Convert the data below into a Markdown table with two columns, Row and Line, with one numbered row per non-blank line.

** begin **

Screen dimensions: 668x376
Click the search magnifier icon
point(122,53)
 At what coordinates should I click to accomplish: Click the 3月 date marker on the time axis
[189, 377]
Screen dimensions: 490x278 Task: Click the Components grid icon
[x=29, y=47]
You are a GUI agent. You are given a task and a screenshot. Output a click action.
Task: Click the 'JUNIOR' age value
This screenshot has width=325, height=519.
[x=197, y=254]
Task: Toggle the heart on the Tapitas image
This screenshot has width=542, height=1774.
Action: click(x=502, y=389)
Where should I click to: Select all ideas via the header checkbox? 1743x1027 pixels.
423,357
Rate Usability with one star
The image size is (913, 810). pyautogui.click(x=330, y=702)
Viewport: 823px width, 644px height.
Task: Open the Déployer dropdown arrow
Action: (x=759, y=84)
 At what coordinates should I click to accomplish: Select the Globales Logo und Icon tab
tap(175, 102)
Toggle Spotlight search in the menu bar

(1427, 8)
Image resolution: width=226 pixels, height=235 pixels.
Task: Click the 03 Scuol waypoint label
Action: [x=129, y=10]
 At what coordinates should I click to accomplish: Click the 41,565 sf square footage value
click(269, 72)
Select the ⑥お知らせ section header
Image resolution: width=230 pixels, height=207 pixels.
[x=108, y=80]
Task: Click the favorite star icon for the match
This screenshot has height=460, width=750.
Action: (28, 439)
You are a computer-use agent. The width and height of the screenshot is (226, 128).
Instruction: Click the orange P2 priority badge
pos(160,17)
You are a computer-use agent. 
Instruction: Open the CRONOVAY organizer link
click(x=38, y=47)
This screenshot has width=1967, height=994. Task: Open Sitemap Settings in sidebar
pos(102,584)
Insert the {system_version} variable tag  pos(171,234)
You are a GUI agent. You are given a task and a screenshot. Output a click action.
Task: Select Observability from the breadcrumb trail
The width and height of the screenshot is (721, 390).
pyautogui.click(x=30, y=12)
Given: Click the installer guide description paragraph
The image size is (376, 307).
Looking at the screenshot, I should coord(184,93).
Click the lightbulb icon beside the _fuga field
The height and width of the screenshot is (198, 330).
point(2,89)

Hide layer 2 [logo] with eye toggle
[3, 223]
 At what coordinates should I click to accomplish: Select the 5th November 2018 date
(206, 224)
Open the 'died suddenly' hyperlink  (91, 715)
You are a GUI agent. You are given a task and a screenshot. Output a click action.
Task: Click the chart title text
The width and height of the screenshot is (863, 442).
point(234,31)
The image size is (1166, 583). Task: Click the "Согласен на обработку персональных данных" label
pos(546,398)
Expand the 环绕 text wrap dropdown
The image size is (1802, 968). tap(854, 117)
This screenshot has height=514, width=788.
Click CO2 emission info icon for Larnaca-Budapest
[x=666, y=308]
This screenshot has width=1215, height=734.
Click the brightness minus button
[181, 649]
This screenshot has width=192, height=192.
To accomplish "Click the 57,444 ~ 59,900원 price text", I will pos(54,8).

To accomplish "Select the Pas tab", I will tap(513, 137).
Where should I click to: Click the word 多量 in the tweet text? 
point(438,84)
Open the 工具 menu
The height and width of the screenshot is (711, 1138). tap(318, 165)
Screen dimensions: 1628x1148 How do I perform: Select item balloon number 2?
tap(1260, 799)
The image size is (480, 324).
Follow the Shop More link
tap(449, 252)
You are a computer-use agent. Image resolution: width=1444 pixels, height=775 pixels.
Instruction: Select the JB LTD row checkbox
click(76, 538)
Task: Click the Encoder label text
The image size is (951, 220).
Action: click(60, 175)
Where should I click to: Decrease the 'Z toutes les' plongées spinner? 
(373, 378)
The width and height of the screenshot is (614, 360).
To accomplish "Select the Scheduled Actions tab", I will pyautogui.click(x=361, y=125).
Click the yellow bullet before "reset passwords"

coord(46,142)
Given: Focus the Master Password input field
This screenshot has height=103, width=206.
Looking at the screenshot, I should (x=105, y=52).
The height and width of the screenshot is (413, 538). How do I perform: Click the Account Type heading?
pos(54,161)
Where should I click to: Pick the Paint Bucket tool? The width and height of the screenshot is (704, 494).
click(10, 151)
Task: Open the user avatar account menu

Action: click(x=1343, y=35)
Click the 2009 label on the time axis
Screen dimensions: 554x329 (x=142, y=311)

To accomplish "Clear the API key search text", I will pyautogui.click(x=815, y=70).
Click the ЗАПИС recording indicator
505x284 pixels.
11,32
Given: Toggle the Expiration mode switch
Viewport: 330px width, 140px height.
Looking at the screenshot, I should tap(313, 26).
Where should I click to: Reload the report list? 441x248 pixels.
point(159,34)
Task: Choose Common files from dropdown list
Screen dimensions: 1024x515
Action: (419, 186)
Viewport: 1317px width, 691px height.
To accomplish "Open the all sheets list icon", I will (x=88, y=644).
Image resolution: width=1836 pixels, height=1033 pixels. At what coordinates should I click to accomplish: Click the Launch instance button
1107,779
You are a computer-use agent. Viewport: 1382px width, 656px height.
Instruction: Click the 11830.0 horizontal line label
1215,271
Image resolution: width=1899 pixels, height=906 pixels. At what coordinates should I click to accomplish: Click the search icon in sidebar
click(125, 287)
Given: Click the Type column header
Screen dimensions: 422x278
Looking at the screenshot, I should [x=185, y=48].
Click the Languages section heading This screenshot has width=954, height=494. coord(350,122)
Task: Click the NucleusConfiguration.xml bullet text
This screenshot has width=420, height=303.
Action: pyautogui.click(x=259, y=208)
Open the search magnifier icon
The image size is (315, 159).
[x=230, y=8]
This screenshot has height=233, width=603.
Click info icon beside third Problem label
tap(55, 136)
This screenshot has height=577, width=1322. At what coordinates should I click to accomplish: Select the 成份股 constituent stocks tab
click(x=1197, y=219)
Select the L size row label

** end **

- [CORRECT OUTPUT]
| Row | Line |
|---|---|
| 1 | Screen dimensions: 668x376 |
| 2 | Click the search magnifier icon |
| 3 | point(122,53) |
| 4 |  At what coordinates should I click to accomplish: Click the 3月 date marker on the time axis |
| 5 | [189, 377] |
| 6 | Screen dimensions: 490x278 Task: Click the Components grid icon |
| 7 | [x=29, y=47] |
| 8 | You are a GUI agent. You are given a task and a screenshot. Output a click action. |
| 9 | Task: Click the 'JUNIOR' age value |
| 10 | This screenshot has width=325, height=519. |
| 11 | [x=197, y=254] |
| 12 | Task: Toggle the heart on the Tapitas image |
| 13 | This screenshot has width=542, height=1774. |
| 14 | Action: click(x=502, y=389) |
| 15 | Where should I click to: Select all ideas via the header checkbox? 1743x1027 pixels. |
| 16 | 423,357 |
| 17 | Rate Usability with one star |
| 18 | The image size is (913, 810). pyautogui.click(x=330, y=702) |
| 19 | Viewport: 823px width, 644px height. |
| 20 | Task: Open the Déployer dropdown arrow |
| 21 | Action: (x=759, y=84) |
| 22 |  At what coordinates should I click to accomplish: Select the Globales Logo und Icon tab |
| 23 | tap(175, 102) |
| 24 | Toggle Spotlight search in the menu bar |
| 25 | (1427, 8) |
| 26 | Image resolution: width=226 pixels, height=235 pixels. |
| 27 | Task: Click the 03 Scuol waypoint label |
| 28 | Action: [x=129, y=10] |
| 29 |  At what coordinates should I click to accomplish: Click the 41,565 sf square footage value |
| 30 | click(269, 72) |
| 31 | Select the ⑥お知らせ section header |
| 32 | Image resolution: width=230 pixels, height=207 pixels. |
| 33 | [x=108, y=80] |
| 34 | Task: Click the favorite star icon for the match |
| 35 | This screenshot has height=460, width=750. |
| 36 | Action: (28, 439) |
| 37 | You are a computer-use agent. The width and height of the screenshot is (226, 128). |
| 38 | Instruction: Click the orange P2 priority badge |
| 39 | pos(160,17) |
| 40 | You are a computer-use agent.  |
| 41 | Instruction: Open the CRONOVAY organizer link |
| 42 | click(x=38, y=47) |
| 43 | This screenshot has width=1967, height=994. Task: Open Sitemap Settings in sidebar |
| 44 | pos(102,584) |
| 45 | Insert the {system_version} variable tag  pos(171,234) |
| 46 | You are a GUI agent. You are given a task and a screenshot. Output a click action. |
| 47 | Task: Select Observability from the breadcrumb trail |
| 48 | The width and height of the screenshot is (721, 390). |
| 49 | pyautogui.click(x=30, y=12) |
| 50 | Given: Click the installer guide description paragraph |
| 51 | The image size is (376, 307). |
| 52 | Looking at the screenshot, I should coord(184,93). |
| 53 | Click the lightbulb icon beside the _fuga field |
| 54 | The height and width of the screenshot is (198, 330). |
| 55 | point(2,89) |
| 56 | Hide layer 2 [logo] with eye toggle |
| 57 | [3, 223] |
| 58 |  At what coordinates should I click to accomplish: Select the 5th November 2018 date |
| 59 | (206, 224) |
| 60 | Open the 'died suddenly' hyperlink  (91, 715) |
| 61 | You are a GUI agent. You are given a task and a screenshot. Output a click action. |
| 62 | Task: Click the chart title text |
| 63 | The width and height of the screenshot is (863, 442). |
| 64 | point(234,31) |
| 65 | The image size is (1166, 583). Task: Click the "Согласен на обработку персональных данных" label |
| 66 | pos(546,398) |
| 67 | Expand the 环绕 text wrap dropdown |
| 68 | The image size is (1802, 968). tap(854, 117) |
| 69 | This screenshot has height=514, width=788. |
| 70 | Click CO2 emission info icon for Larnaca-Budapest |
| 71 | [x=666, y=308] |
| 72 | This screenshot has width=1215, height=734. |
| 73 | Click the brightness minus button |
| 74 | [181, 649] |
| 75 | This screenshot has width=192, height=192. |
| 76 | To accomplish "Click the 57,444 ~ 59,900원 price text", I will pos(54,8). |
| 77 | To accomplish "Select the Pas tab", I will tap(513, 137). |
| 78 | Where should I click to: Click the word 多量 in the tweet text?  |
| 79 | point(438,84) |
| 80 | Open the 工具 menu |
| 81 | The height and width of the screenshot is (711, 1138). tap(318, 165) |
| 82 | Screen dimensions: 1628x1148 How do I perform: Select item balloon number 2? |
| 83 | tap(1260, 799) |
| 84 | The image size is (480, 324). |
| 85 | Follow the Shop More link |
| 86 | tap(449, 252) |
| 87 | You are a computer-use agent. Image resolution: width=1444 pixels, height=775 pixels. |
| 88 | Instruction: Select the JB LTD row checkbox |
| 89 | click(76, 538) |
| 90 | Task: Click the Encoder label text |
| 91 | The image size is (951, 220). |
| 92 | Action: click(60, 175) |
| 93 | Where should I click to: Decrease the 'Z toutes les' plongées spinner?  |
| 94 | (373, 378) |
| 95 | The width and height of the screenshot is (614, 360). |
| 96 | To accomplish "Select the Scheduled Actions tab", I will pyautogui.click(x=361, y=125). |
| 97 | Click the yellow bullet before "reset passwords" |
| 98 | coord(46,142) |
| 99 | Given: Focus the Master Password input field |
| 100 | This screenshot has height=103, width=206. |
| 101 | Looking at the screenshot, I should (x=105, y=52). |
| 102 | The height and width of the screenshot is (413, 538). How do I perform: Click the Account Type heading? |
| 103 | pos(54,161) |
| 104 | Where should I click to: Pick the Paint Bucket tool? The width and height of the screenshot is (704, 494). |
| 105 | click(10, 151) |
| 106 | Task: Open the user avatar account menu |
| 107 | Action: click(x=1343, y=35) |
| 108 | Click the 2009 label on the time axis |
| 109 | Screen dimensions: 554x329 (x=142, y=311) |
| 110 | To accomplish "Clear the API key search text", I will pyautogui.click(x=815, y=70). |
| 111 | Click the ЗАПИС recording indicator |
| 112 | 505x284 pixels. |
| 113 | 11,32 |
| 114 | Given: Toggle the Expiration mode switch |
| 115 | Viewport: 330px width, 140px height. |
| 116 | Looking at the screenshot, I should tap(313, 26). |
| 117 | Where should I click to: Reload the report list? 441x248 pixels. |
| 118 | point(159,34) |
| 119 | Task: Choose Common files from dropdown list |
| 120 | Screen dimensions: 1024x515 |
| 121 | Action: (419, 186) |
| 122 | Viewport: 1317px width, 691px height. |
| 123 | To accomplish "Open the all sheets list icon", I will (x=88, y=644). |
| 124 | Image resolution: width=1836 pixels, height=1033 pixels. At what coordinates should I click to accomplish: Click the Launch instance button |
| 125 | 1107,779 |
| 126 | You are a computer-use agent. Viewport: 1382px width, 656px height. |
| 127 | Instruction: Click the 11830.0 horizontal line label |
| 128 | 1215,271 |
| 129 | Image resolution: width=1899 pixels, height=906 pixels. At what coordinates should I click to accomplish: Click the search icon in sidebar |
| 130 | click(125, 287) |
| 131 | Given: Click the Type column header |
| 132 | Screen dimensions: 422x278 |
| 133 | Looking at the screenshot, I should [x=185, y=48]. |
| 134 | Click the Languages section heading This screenshot has width=954, height=494. coord(350,122) |
| 135 | Task: Click the NucleusConfiguration.xml bullet text |
| 136 | This screenshot has width=420, height=303. |
| 137 | Action: pyautogui.click(x=259, y=208) |
| 138 | Open the search magnifier icon |
| 139 | The image size is (315, 159). |
| 140 | [x=230, y=8] |
| 141 | This screenshot has height=233, width=603. |
| 142 | Click info icon beside third Problem label |
| 143 | tap(55, 136) |
| 144 | This screenshot has height=577, width=1322. At what coordinates should I click to accomplish: Select the 成份股 constituent stocks tab |
| 145 | click(x=1197, y=219) |
| 146 | Select the L size row label |